Comme 30  % des Français (d’après une étude réalisée par Yougov en août  2019), j’ai du mal à savoir ce qui est vraiment écoresponsable. Pour cela, l’application a pensé à un « top des marques » par catégorie. Je pourrai donc plus facilement trouver celles qui fabriquent des produits bien notés, sans forcément vendre un rein.

Je finis par me prendre au jeu et passe mon samedi matin à scanner. Dans certains magasins, l’appli ne fonctionne pas, car la connexion est mauvaise ou la marque pas encore recensée. Qu’à cela ne tienne. J’envoie une demande de référencement aux équipes de Clear Fashion et apprends que 78 personnes ont déjà fait comme moi. « Au départ on n’imaginait pas que ce serait autant un outil de ‘consomm’action’, mais nos utilisateurs sont très engagés. Cela nous permet de dire aux marques que tant de personnes ont demandé leur référencement. Elles ont tout intérêt à collaborer », commente Marguerite Dorangeon. D’autant que si la marque ne leur répond pas et que l’information est introuvable ailleurs, elle recevra un zéro. 

De quoi inquiéter les enseignes qui n’auraient pas communiqué leurs données… si le nombre d’adeptes de l’appli continue de grimper. « Elles ont un droit de retour avant intégration et ensuite, des mises à jour sont possibles. Le but n’est pas de figer la note puisque l’objectif est justement que les pratiques évoluent. » Deux cent griffes ont pour l’instant joué le jeu.

Les marques de mode ont-elles peur du scan ?

« Pour garder leurs clients, les marques doivent les écouter et donc être plus transparentes, confirme Hélène Sarfati-Leduc, fondatrice associée du French Bureau, une agence qui conseille les entreprises sur le sujet. Depuis 2015, nous constatons une multiplication d’engagements, de chartes… Mais la modification des business models va prendre du temps. »

Selon elle, plus que les applis de notation, c’est la réglementation qui va les y obliger. Les grandes enseignes de fast fashion n’auraient-elles donc pas peur du phénomène du scan ? Quelques-unes ont accepté de nous répondre. Uniqlo, qui a déjà mis en avant plusieurs engagements en faveur de l’environnement, botte en touche. « L’engagement permanent est de veiller à ce qu’Uniqlo soit synonyme de produits éthiques et durables », précise simplement la marque japonaise. Qui rappelle que sa maison mère, Fast Retailing, publie une liste de ses usines partenaires.

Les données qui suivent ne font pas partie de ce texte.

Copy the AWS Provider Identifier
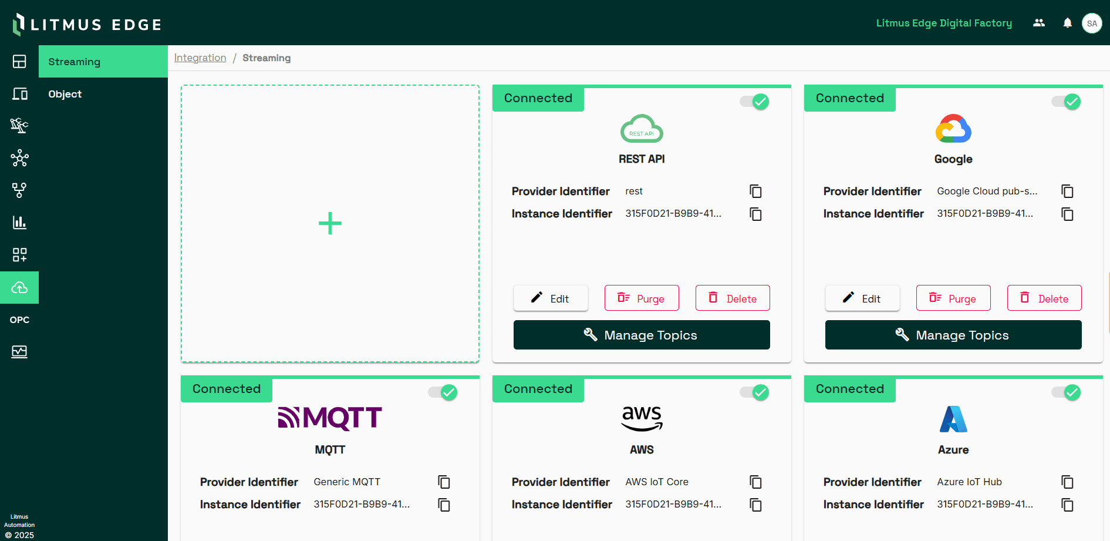This screenshot has height=541, width=1110. (755, 482)
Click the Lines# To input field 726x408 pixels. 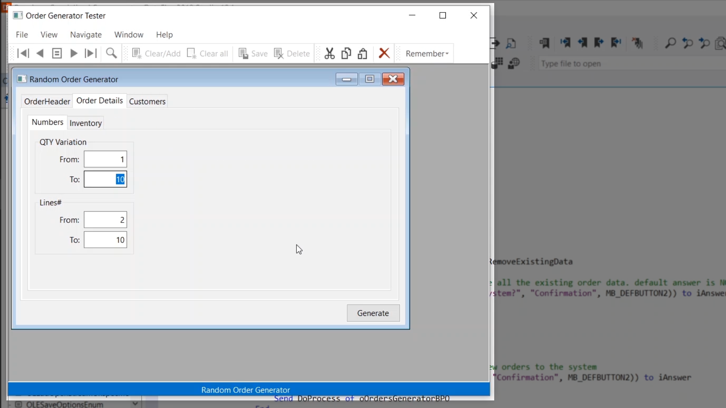click(105, 240)

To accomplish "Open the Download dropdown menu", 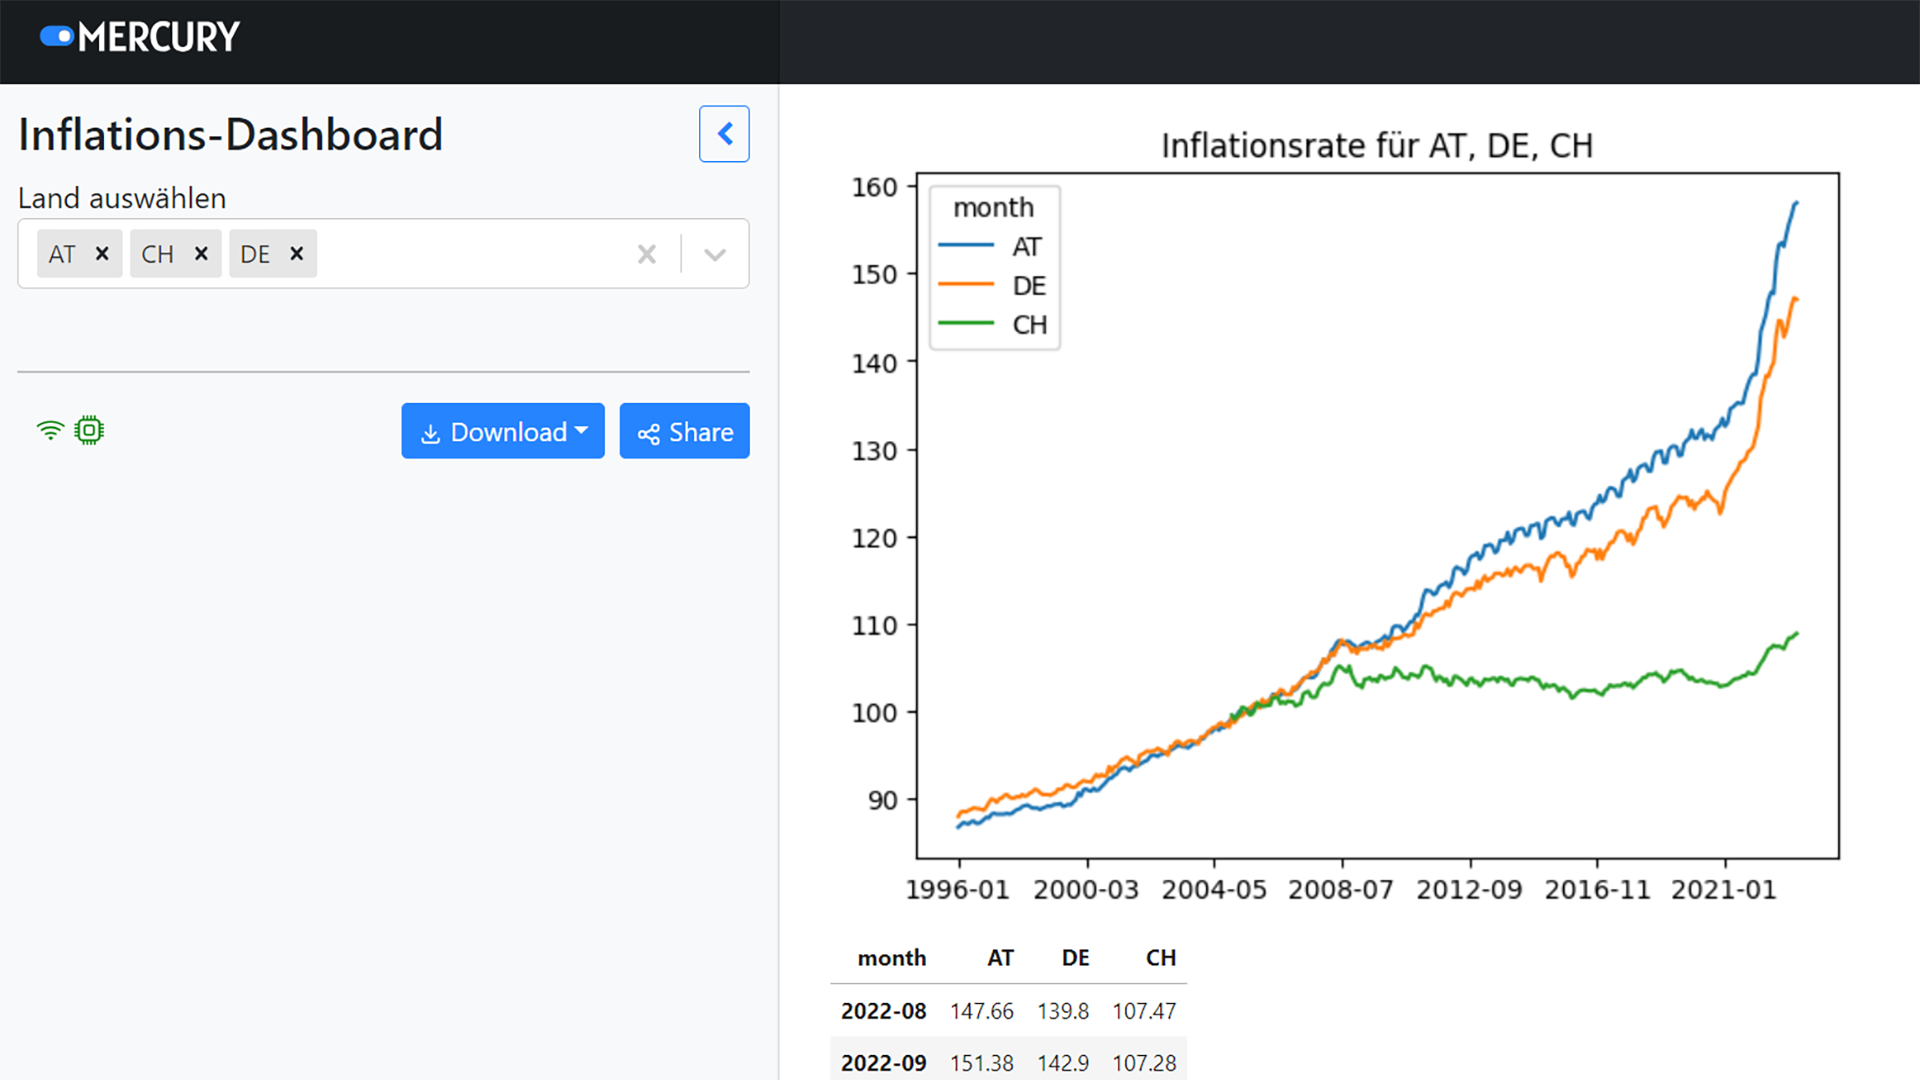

Rym Trabelsi, elle, a remarqué une évolution chez certaines marques. À présent, un salarié est souvent chargé de la partie « responsabilité sociétale des entreprises » (RSE) pour s’attaquer à ces questions. Antoine Morel, social media manager au Slip français depuis 2017, va par exemple cette année se consacrer à ces missions RSE à plein-temps. « Choix des matières, innovation, recyclage… on peut aller toujours plus loin, estime-t-il. Au Slip français, nous avons une démarche de transparence depuis le début. Avoir un organisme externe comme Clear Fashion qui peut le certifier, c’est un gage de crédibilité pour ceux qui douteraient. »

Attention aux méthodologies

Avis plus mitigé chez H&M. « La transparence est dans notre ADN, assure Julie-Marlène Pelissier, responsable durabilité et engagement pour la branche française de la marque. Nous publions depuis 2013 la liste de nos fournisseurs. Cette année, nous avons fait un pas vers le consommateur en donnant, par vêtement, des informations supplémentaires sur la composition et le lieu de production, avec le nom de l’usine. » Vis-à-vis des applications comme Clear Fashion, elle a ce bémol : « Attention aux méthodologies qui ne sont basées que sur le déclaratif de marques. Ce n’est pas forcément très clair pour le consommateur. »

La multinationale travaille donc avec « plus de 200 marques et des ONG » sur un autre outil encore en développement. Le Higg Index, développé par la Sunstainable Apparel Coalition (alliance pour un habillement durable). À terme, cet indice a pour but de représenter, grâce à des méthodologies harmonisées, un système international de mesure de performance des marques.

Mais pour l’heure, Clear Fashion a le champ libre. Moyen de pression sur certaines marques. Outil de communication pour d’autres. La jeune pousse, qui fonctionne pour le moment grâce à une levée de fonds réalisée mi-2019, l’a bien compris. « Des enseignes nous ont demandé si elles pouvaient inscrire la note de leur vêtement directement dessus, ou l’afficher en magasin. On s’est dit que c’était un mode de rémunération intéressant. À terme, le fait d’utiliser le score sera probablement payant », confie Marguerite Dorangeon.

Force de dissuasion

La base de données qui permet de scanner directement le code-barres du vêtement, en plus de l’étiquette, doit permettre de gagner en précision quant aux fournisseurs et à la traçabilité.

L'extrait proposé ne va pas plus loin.